Mining is widespread in hundreds of locations across Tibet, despite official bans on small-scale gold mining in 2005 and 2007. The soaring price of gold, and the even faster rise in Chinese domestic demand for gold, has made Tibet a magnet for gold-seekers. The environmental cost of gold mining is extremely high, with cyanide and mercury being used in the processing, despite their toxic effects on those living downstream. The most systematic way of extracting gold in a river is to assemble a dredge, a house-sized machine on tracks, which crawls along, chewing up everything whilst gathering the specks of gold. These methods are highly destructive, yet Tibetans have been unable to form their own community associations, speak up, articulate their concerns and let the world know.
Hydroelectric power
Unfortunately, Abin is but one of many Tibetan villages threatened by economic forces. There is a greater overarching threat to the region, namely hydroelectric dam development. The government is increasingly turning to Tibet to solve China's impending water and energy crisis.

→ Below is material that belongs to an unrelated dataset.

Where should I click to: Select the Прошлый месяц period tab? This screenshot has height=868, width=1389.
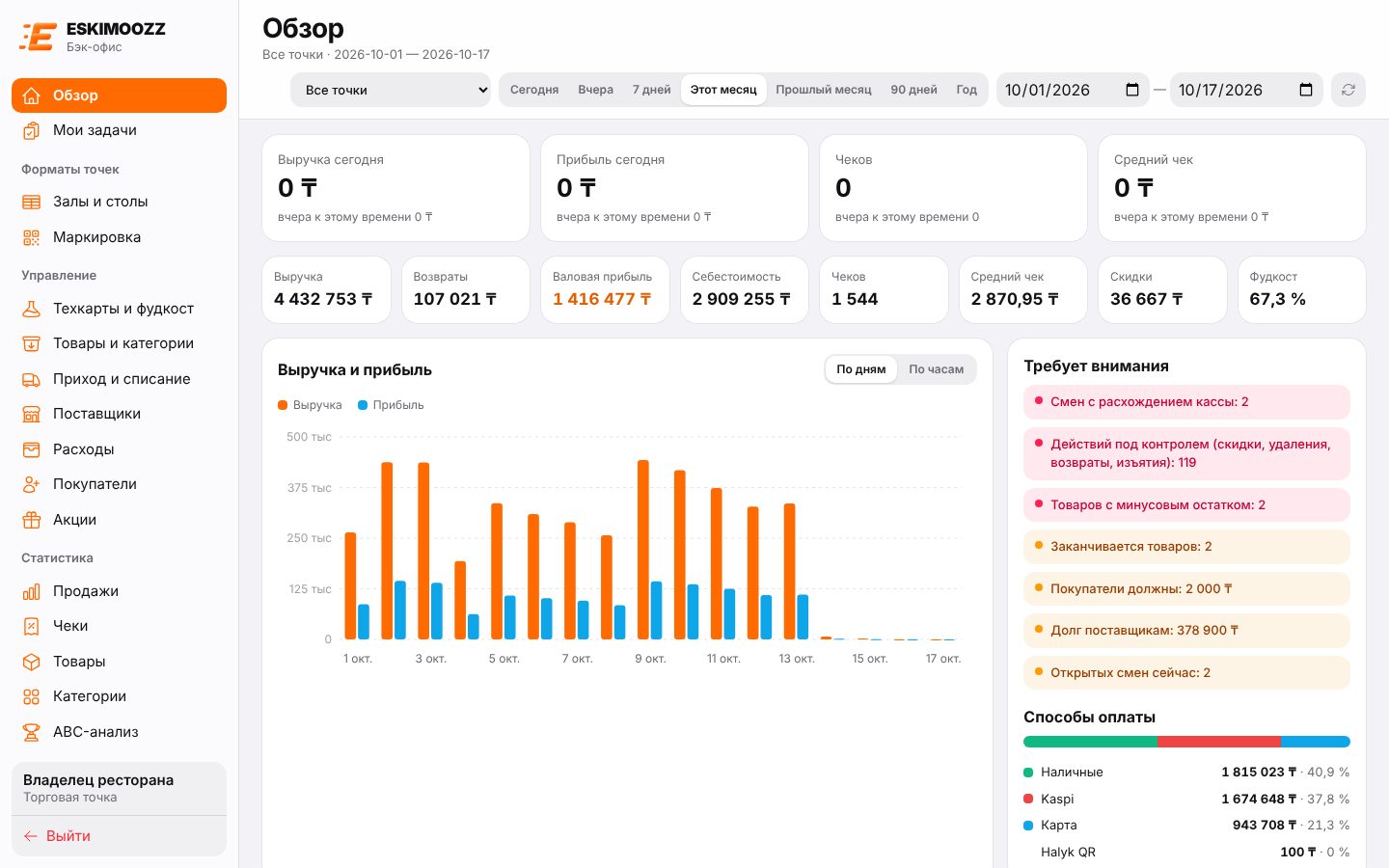click(x=824, y=90)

Along the Nu River (known as the Salween once it reaches Burma), the longest free-flowing river in mainland south-east Asia, a 13-dam cascade has been proposed. The scheme includes several dams in or very close to the World Heritage Site mentioned above; these would wipe out portions of the pilgrimage route around Kawagebo and displace numerous communities along the river valley. Although the project was put on hold in 2004 in the wake of widespread protest, it is certainly not dead.
Last year, the World Heritage Committee issued a statement expressing concern over reports of unapproved construction under way at one dam site on the Nu River, and surveying work – including road-building and drilling – at three others. But in February, Chinese officials revealed plans to resume the Nu River dams as part of China's ambitious hydropower plans to meet its renewable energy targets. The project will displace 50,000 people belonging to ethnic minorities, including Lisu, Nu and Tibetan people.
Nearly all the dams scheduled for construction in China by 2020 are in Kham, one of the three provinces of Tibet, which is now administratively fragmented into the Chinese provinces of Sichuan, Yunnan, Qinghai and Tibet Autonomous Region. Kham is not only a historically coherent province of Tibet, all of its counties and prefectures are officially designated as areas of governance by and for the Tibetans as a people. But west-to-east transmission networks will increasingly supply coastal China with electricity from Tibet, triggering serious questions as to whether Tibetans will benefit in any way. The Kham hydroelectric dam cascade is not for rural electrification, to provide light for nomad children to study by night and improve their school grades. It is not for Tibetan farmers to buy electric threshing machines for their barley crops, or for village millers to roast and grind the dried barley seeds to make tsampa, the staple of the Tibetan diet. The ultra high voltage lines will pass them by, en route to factories in Shanghai and Guangzhou.